TEI 2019

What is text, really? TEI and beyond

All PostersTEI

Distant Spectators: Mining TEI-encoded periodicals of the Enlightenment

Alexandra Fuchs, Bernhard Geiger, Elisabeth Hobisch, Philipp Koncar, Sanja Saric, Martina Scholger

Keywords: quantitative methods, distant reading, journals, Enlightenment
Slides: http://doi.org/10.5281/zenodo.3451439
Permalink: https://gams.uni-graz.at/o:tei2019.186

The poster will present the idea behind and first steps in the recently started project Distant Spectators: Distant reading for periodicals of the Enlightenment. The objective of this project is the application of distant reading and text-mining methods (topic modeling, meme diffusion, stylometry, sentiment analysis, network analysis) to the Spectators press, a journalistic genre of the 18th century Enlightenment, and the combination of these methods with the already existing expertise gained from close reading. This will provide an insight into the formation of trans-European ideas, literary techniques and cultural practices by employing quantitative methods to investigate authorship attribution, editorial networks, distribution of topics, transfer of micro-narratives etc.

The project builds on an existing and ongoing digital edition project, The Spectators in the International Context, which has been running since 2008 (https://gams.uni-graz.at/spectators). Currently it incorporates approximately 4000 individual texts in six languages (French, Italian, Spanish, English, German, Portuguese) with more than 9 million tokens. The discourses are encoded in TEI, representing the text structure and the narrative forms (e.g. reader's letter, fable, dreams) in the texts, and building registers of names, works, and places.

The TEI encoding builds the basis for the computational analysis.

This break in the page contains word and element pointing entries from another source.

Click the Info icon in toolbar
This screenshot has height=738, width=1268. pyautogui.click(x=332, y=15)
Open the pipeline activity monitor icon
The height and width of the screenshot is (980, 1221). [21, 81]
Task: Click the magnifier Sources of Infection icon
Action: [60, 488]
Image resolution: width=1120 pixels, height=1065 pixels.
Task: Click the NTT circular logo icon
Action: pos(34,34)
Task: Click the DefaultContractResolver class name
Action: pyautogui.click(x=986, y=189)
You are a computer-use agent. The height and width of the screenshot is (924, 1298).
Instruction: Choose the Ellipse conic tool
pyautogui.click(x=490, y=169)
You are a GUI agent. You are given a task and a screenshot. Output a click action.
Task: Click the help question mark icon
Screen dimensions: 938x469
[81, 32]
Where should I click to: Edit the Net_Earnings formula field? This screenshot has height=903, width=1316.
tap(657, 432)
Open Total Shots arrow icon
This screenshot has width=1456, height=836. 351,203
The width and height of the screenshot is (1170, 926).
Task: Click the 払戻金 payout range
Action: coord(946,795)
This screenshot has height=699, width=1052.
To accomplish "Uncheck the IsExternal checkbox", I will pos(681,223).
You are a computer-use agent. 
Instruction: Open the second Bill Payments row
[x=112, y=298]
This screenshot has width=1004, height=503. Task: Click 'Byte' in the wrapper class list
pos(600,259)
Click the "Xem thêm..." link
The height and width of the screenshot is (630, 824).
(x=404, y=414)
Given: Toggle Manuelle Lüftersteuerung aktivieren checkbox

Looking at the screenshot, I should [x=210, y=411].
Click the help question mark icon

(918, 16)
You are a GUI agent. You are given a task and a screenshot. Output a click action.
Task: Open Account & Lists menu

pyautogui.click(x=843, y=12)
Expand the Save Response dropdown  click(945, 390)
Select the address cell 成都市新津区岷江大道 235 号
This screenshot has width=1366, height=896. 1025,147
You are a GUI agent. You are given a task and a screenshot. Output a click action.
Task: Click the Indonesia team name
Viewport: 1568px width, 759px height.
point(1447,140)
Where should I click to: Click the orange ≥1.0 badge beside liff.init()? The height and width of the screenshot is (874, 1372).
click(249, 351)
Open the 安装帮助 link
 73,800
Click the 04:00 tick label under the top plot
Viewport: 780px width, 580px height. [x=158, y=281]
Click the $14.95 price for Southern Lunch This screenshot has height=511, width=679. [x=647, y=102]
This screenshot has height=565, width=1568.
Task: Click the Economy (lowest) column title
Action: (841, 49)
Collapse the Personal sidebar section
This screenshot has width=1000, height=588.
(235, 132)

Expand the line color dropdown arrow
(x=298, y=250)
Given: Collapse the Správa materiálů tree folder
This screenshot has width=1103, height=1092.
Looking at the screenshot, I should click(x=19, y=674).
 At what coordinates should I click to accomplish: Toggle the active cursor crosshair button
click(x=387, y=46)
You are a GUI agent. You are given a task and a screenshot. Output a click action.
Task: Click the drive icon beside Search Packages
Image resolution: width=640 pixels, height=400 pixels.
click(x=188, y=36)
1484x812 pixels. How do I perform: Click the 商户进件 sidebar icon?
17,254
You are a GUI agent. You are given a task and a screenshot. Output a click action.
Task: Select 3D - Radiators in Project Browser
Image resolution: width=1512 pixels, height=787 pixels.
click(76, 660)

The benefit of the application of quantitative methods on the basis of an elaborate TEI model is the flexibility in building collections drawing on the affiliation of single texts to specific journals, to certain time periods, to individual keywords, etc. encoded in the TEI Header. Furthermore, specific textual structures and narrative features can be extracted and analyzed in relation to the entire corpus. A particular challenge is the compilation of a representative corpus for the application of quantitative methods due to the a) multilingual text-corpus, b) brevity of single discourses, and c) short period of publishing.

The main objective is to investigate how and which quantitative methods prove useful for the analysis of this multilingual corpus from the 18th century.